The Planning Commission voted 9-3 Tuesday to recommend that at least 60 percent of any such complex would have to be sports fields or related to that purpose.
Planning Commissioners Tonya Burchfield, Ernest Blankenship, Gary Farmer, Brad Harrison, Scott Helton, Tom Hodge, Holden Lail, Jim Scully and Ed Stucky voted yes.
Planning Commissioners Rick Brownlie, Bruce McClellan and Bill Proffitt voted no.
The proposed zoning amendment would limit commercial development to 10 percent of the complex. Residential would be limited to 15 percent.
The proposed amendment, which will now go to the Blount County Commission for approval, also includes setback requirements and other regulations that would address community concerns, Farmer said.
Because of community concerns with the proposal, the County Commission voted on April 19 to send it back to the Planning Commission for further consideration.
Meanwhile, the partners behind a proposed 230-acre sports complex on U.S. 411 South just south of Henry Lane, which the amendment would allow, said they can make the project work even with the limits.
"That wasn't anything we were going to do, anyway," said Frank Bradley, one of the partners in the project. "We're not doing any permanent residences down there.
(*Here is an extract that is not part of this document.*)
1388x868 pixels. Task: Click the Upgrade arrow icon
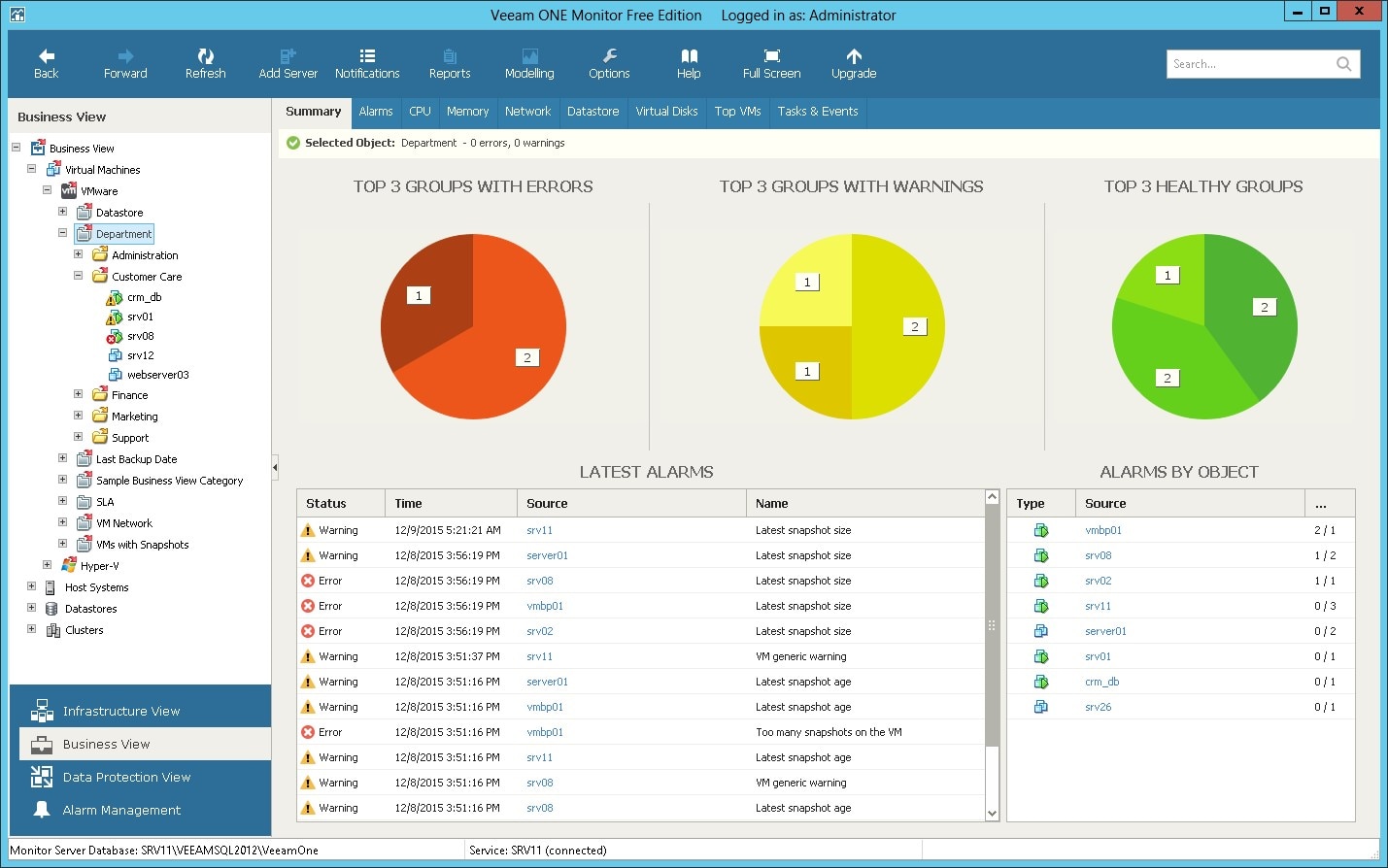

It doesn't affect us at all.
"The commercial part of it has been overemphasized."
Businessman Jerry Simmerly is the other main partner in the project.
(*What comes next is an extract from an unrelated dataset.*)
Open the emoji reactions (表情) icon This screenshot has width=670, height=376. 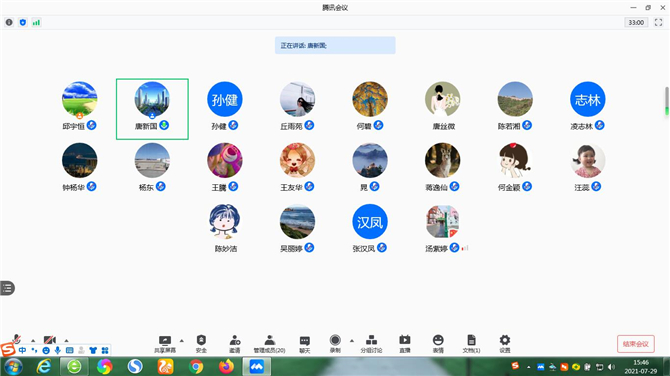point(438,344)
Before the discussion, the Planning Commission allowed input from citizens attending the hearing.
Ingrid Haun said she opposes the district, which would allow the development near Henry Lane.
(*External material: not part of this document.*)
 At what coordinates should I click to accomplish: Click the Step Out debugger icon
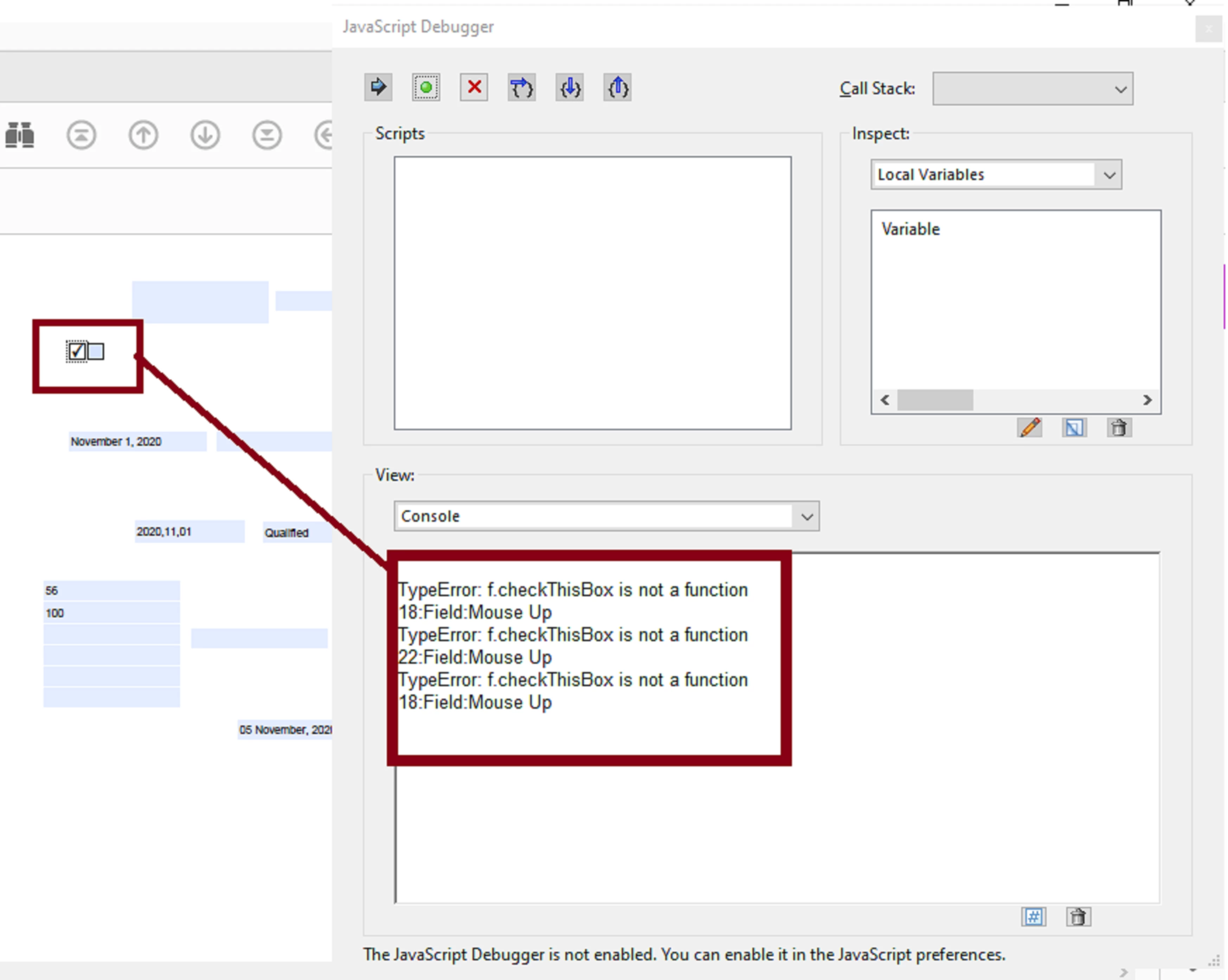[x=618, y=88]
"If we put this down there, we're going to get satellite development and it's going to start looking like Chapman Highway," she said.
Joe Gallagher agreed.
"Get the message," he said. "... We are tired of government that is all about developers and not about the individual homeowners of Blount County."
The sports complex idea did have a supporter at the hearing.
"I'm for the sports complex," Ralph Hall said. "It will be a good thing for the area down there."
During the discussion, Lail said the Planning Commission needed to create a zoning district without consideration of Bradley's and Simmerly's project.
"These folks may look at these regulations and go 'Uh-uh, we can't do it,'" he said. "Sometimes we seem to get the car and the horse mixed up."
"What we're here to do is try to set up a zone for a sports complex," Farmer said. "Then we worry about where it is."
Helton successfully pushed for a reduction in the allowable amount of residential development from 30 percent to 15 percent.
"My personal feeling is I don't' like that part," he said. "I envision it having no permanent residents."
Better defining what commercial would be allowed in the district helps address the concerns of county residents, Harrison said.
"The people seem to be for the ball fields," he said. "It's the commercial that needs to be clarified."
Kathleen Skinner of the Raven Society said the amendment is still flawed.
"This zoning amendment is not substantially different from what was originally proposed," she said. "This is not part of any comprehensive land use plan, only a reaction to one developer's needs. The majority of people in Blount County seem opposed to this due to significant traffic, noise, lights and congestion in an area designated as rural."
"We're still looking at 23 acres of commercial development with no sewer."